We probably won't be get any full-sized goats, and we might keep a few of their doelings in the future. Thanks!


----------



## Latestarter (Sep 5, 2015)

Serendipitously, the following article popped up when I was on today 

http://www.backyardherds.com/threads/nigerian-goat-barn-and-milk-stand.28337/#post-359005

There's no milk stand but a picture (kinda-sorta) of what I suggested.


----------



## Goatgirl47 (Sep 5, 2015)

Ok thanks, that's what we will probably do, or something like it.


----------



## OneFineAcre (Sep 7, 2015)

I used to have 3 of these built.  Only cost $150 with new material and I could build one in a day.  Could do everything by myself, but needed help holding the siding in place.
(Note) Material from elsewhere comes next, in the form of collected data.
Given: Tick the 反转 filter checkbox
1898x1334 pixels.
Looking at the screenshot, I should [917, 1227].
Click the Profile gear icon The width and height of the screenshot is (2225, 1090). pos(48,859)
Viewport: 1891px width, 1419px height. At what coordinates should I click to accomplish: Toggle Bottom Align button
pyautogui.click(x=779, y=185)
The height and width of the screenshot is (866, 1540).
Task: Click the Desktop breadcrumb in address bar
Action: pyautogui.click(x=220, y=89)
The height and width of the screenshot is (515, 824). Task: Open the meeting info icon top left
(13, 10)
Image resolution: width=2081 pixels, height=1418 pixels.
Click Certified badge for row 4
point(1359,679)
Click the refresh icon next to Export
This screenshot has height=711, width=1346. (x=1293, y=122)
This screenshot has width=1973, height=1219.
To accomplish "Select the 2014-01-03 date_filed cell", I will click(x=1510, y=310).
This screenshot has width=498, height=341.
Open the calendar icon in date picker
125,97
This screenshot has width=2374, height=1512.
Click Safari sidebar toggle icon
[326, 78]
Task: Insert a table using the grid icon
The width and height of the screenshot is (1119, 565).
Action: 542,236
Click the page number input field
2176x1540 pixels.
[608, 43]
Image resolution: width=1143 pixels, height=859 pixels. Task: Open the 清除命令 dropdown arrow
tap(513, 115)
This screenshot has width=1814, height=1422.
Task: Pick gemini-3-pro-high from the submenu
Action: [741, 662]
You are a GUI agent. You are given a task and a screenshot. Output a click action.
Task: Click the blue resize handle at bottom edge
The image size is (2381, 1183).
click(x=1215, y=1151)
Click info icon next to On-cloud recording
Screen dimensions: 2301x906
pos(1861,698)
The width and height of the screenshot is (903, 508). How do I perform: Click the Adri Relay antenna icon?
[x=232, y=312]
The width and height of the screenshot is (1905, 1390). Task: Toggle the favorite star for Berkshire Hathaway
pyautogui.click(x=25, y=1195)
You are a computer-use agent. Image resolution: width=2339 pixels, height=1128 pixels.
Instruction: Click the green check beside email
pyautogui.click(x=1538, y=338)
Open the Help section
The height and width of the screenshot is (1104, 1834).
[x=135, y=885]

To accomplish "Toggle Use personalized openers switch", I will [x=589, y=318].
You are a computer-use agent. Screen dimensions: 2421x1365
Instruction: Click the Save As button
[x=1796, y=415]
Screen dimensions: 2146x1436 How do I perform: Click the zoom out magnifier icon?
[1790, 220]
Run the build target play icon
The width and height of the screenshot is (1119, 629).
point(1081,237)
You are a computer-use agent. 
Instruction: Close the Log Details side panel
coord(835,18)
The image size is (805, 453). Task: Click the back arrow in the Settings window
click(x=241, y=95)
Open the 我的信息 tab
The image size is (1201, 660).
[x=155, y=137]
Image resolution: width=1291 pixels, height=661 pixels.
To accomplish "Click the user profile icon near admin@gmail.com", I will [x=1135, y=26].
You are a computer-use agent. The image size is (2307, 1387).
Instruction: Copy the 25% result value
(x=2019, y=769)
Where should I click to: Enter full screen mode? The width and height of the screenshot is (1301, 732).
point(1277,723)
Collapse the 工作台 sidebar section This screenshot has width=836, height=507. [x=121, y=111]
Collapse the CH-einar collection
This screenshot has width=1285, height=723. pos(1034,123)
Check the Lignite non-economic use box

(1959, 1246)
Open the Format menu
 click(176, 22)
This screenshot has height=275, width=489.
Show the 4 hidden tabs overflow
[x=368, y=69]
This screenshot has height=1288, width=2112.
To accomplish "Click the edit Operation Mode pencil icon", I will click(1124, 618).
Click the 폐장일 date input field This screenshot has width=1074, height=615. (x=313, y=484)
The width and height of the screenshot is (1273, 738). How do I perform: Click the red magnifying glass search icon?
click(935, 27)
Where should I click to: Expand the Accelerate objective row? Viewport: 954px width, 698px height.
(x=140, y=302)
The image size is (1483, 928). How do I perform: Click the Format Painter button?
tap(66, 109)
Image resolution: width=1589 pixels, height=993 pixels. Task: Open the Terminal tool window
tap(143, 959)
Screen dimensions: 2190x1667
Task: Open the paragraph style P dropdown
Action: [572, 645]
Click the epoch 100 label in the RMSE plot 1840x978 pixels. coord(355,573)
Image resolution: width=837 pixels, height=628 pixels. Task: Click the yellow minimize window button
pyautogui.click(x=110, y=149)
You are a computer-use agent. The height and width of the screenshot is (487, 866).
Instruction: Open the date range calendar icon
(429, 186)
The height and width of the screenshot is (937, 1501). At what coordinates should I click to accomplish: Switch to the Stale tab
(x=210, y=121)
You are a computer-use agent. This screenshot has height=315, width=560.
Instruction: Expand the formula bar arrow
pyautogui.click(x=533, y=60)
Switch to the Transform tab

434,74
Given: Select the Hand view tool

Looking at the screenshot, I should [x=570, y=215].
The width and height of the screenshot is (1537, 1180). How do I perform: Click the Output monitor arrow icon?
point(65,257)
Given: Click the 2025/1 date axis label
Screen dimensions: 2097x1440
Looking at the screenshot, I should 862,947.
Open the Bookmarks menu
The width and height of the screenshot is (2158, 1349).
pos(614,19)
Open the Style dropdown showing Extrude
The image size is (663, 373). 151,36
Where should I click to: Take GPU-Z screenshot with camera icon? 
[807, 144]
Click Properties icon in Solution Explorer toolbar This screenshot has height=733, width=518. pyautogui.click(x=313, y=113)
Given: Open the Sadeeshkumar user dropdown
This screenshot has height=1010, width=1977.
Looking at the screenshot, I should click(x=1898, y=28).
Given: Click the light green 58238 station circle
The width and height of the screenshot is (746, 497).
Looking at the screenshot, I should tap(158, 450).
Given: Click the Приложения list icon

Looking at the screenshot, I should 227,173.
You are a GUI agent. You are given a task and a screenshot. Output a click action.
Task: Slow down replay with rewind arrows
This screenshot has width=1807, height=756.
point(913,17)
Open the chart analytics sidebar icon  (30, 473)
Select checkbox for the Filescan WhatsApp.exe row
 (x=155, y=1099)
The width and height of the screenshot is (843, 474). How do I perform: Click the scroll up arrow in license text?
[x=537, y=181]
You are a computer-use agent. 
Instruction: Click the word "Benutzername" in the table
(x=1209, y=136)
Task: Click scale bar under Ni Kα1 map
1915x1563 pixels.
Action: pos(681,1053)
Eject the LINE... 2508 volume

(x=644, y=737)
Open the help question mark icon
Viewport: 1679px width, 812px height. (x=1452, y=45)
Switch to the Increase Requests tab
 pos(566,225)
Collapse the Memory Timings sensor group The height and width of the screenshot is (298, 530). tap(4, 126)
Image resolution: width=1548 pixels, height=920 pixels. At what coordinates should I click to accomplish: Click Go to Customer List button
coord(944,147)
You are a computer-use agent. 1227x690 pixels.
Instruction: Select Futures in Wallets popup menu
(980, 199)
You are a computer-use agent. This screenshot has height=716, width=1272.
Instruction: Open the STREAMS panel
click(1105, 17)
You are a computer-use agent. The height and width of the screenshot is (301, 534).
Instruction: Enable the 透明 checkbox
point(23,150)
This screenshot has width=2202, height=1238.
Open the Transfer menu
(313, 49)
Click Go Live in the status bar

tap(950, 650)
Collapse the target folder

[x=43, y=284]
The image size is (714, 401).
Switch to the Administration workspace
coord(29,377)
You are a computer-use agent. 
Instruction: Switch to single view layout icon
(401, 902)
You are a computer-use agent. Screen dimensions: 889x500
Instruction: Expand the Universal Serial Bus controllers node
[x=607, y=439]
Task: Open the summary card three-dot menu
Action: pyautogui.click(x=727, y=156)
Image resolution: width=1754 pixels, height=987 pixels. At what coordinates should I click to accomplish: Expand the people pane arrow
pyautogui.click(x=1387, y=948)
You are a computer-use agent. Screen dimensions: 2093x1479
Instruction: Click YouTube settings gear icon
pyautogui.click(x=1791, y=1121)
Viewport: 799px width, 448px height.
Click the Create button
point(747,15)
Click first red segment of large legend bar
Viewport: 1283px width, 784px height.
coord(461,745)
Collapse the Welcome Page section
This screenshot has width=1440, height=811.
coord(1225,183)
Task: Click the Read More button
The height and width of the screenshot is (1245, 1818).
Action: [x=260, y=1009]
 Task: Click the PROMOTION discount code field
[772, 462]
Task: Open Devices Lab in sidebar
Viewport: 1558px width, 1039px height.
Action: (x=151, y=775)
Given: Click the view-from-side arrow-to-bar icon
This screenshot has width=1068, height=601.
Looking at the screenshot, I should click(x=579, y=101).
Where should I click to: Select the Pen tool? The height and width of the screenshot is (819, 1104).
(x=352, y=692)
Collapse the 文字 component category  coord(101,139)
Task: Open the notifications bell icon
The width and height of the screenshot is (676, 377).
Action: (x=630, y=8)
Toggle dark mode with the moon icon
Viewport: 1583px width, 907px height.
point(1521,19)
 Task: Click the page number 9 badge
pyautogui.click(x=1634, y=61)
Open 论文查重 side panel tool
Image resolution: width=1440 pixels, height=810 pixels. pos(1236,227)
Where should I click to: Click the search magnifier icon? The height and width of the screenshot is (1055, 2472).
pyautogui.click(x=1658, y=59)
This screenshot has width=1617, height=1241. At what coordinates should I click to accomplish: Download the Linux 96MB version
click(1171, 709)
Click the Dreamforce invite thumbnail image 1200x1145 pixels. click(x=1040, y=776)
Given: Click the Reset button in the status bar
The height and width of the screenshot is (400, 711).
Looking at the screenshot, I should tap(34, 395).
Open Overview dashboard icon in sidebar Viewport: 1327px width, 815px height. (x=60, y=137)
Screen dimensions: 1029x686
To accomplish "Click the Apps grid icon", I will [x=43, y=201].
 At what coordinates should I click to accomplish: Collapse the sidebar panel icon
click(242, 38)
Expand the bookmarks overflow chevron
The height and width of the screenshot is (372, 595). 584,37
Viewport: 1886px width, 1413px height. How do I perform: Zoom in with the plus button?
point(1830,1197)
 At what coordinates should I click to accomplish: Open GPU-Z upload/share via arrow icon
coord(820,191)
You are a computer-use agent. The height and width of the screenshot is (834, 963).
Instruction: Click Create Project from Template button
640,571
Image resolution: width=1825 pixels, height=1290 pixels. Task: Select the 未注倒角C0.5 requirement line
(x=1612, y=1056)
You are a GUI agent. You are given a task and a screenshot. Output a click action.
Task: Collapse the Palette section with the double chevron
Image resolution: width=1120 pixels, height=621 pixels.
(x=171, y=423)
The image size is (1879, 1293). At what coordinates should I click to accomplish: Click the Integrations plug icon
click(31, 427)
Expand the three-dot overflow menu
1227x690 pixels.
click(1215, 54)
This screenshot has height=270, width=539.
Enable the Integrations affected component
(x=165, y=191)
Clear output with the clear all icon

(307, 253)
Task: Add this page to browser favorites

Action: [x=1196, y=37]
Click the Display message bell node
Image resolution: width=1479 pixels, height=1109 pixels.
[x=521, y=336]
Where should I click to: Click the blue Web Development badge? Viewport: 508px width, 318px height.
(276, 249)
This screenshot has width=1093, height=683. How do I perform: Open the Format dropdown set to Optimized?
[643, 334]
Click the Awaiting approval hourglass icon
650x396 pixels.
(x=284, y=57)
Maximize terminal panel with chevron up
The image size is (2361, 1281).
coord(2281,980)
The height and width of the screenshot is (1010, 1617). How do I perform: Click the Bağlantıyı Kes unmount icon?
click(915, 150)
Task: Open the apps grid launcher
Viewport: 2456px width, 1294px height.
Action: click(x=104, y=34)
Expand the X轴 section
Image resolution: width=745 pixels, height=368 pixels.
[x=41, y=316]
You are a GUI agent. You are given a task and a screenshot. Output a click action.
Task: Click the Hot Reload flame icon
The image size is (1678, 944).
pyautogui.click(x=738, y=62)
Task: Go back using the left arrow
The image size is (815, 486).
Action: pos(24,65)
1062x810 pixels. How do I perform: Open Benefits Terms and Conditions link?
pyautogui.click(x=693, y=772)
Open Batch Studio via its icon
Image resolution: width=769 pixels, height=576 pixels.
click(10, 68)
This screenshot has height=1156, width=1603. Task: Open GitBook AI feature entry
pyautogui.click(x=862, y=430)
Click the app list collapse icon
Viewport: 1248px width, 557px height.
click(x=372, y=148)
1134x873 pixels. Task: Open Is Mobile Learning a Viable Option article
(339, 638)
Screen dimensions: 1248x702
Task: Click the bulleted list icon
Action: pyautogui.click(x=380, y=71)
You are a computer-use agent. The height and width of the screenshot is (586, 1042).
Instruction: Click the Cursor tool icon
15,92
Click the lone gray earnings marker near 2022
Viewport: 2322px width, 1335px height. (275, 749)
Roof only had about a 2:12 pitch but I didn't have to worry about snow load, and I guess if you are in Louisiana you don't either.


----------



## Goatgirl47 (Sep 7, 2015)

How tall is it, and how many goats is it for?


----------



## OneFineAcre (Sep 7, 2015)

It's 4 ft tall
Those are 4 x 8 sheets of T111 siding laying on their side
So  it's 8 ft x 8 ft
I had one for my bucks I had 4 in there
I had another in my nursery pen
I'd put a couple of moms and babies in there or would have babies in there when weaning
You could keep 4 goats in one easy


----------



## Goatgirl47 (Sep 7, 2015)

Ok, thanks!


----------



## SheepGirl (Sep 10, 2015)

I had something similar to One Fine Acre's shelter, except the roof was flat. Same, it was 8x8x4. I had two ewes, two ewe lambs, and one ram in it to begin with and occupants eventually grew to four ewes, three lambs, and a ram before we grew it to 8x16 where it had six ewes, one ram, and nine (?) lambs. They now have a 20x32 carport barn that has 8' walls


----------